Methods: In this study, we provide innovative approaches employed in synthesizing four novel nucleobase
analogs. Equally, we describe the effects of these compounds on proliferation, migration,
aggregation, and adhesion of 5-FU-sensitive (HCT116) and -resistant (5-FU-R-HCT116) human
CRC cells. In either cell type, our synthesized novel analogs significantly inhibited cell viability in
a concentration- and time-dependent manner. This highlights the higher potency of these novel
analogs.
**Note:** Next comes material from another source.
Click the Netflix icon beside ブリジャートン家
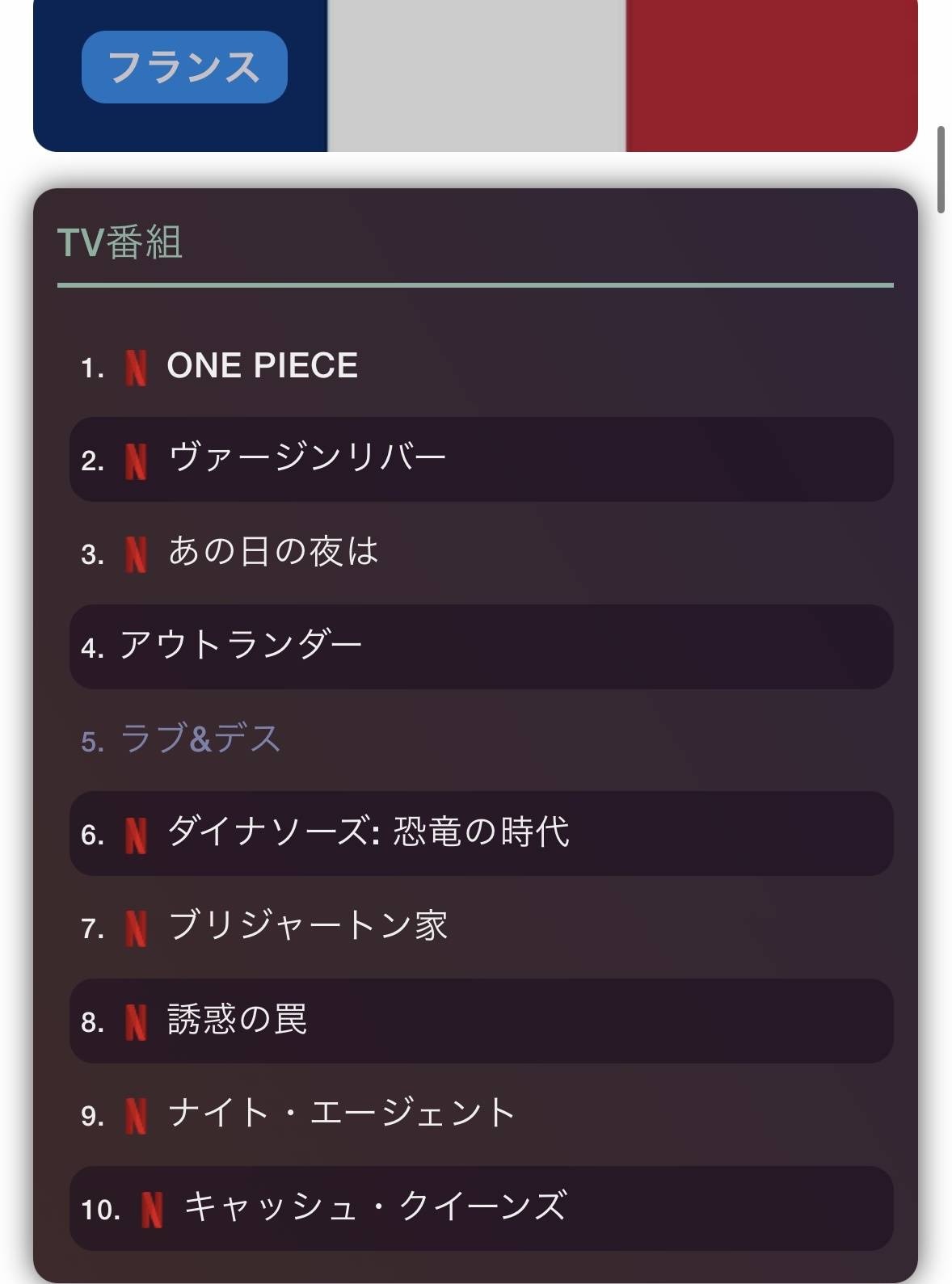Screen dimensions: 952x1284 136,928
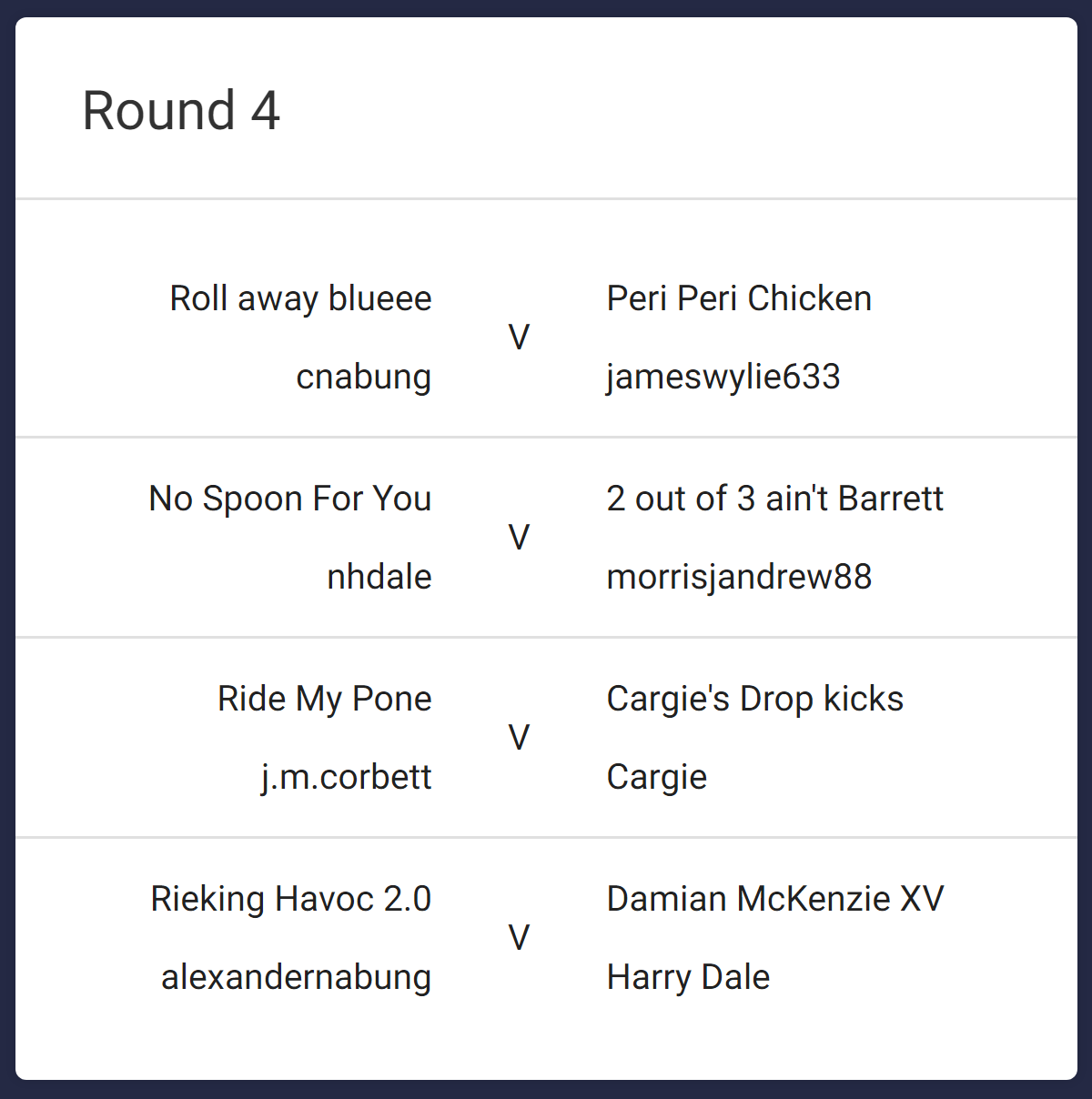Click the Round 4 heading
Viewport: 1092px width, 1099px height.
[x=181, y=111]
In addition, these compounds attenuated migration and adhesion of both cell types while
they promoted homotypic cell-cell interaction.
Results: These changes were reflected by the downregulation of matrix metalloproteases (MMP-2
and MMP-9). Furthermore, our analogs exhibited potent anti-angiogenic activity in vivo.
Conclusion: These novel nucleobase analogs reduced the level of secreted vascular endothelial
growth factor (VEGF) and nitric oxide (NO) production in both 5-FU-sensitive and -resistant CRC
cells. Taken together, our data highlight the potential chemotherapeutic properties of our novel
analogs against CRC, including the 5-FU-resistant form.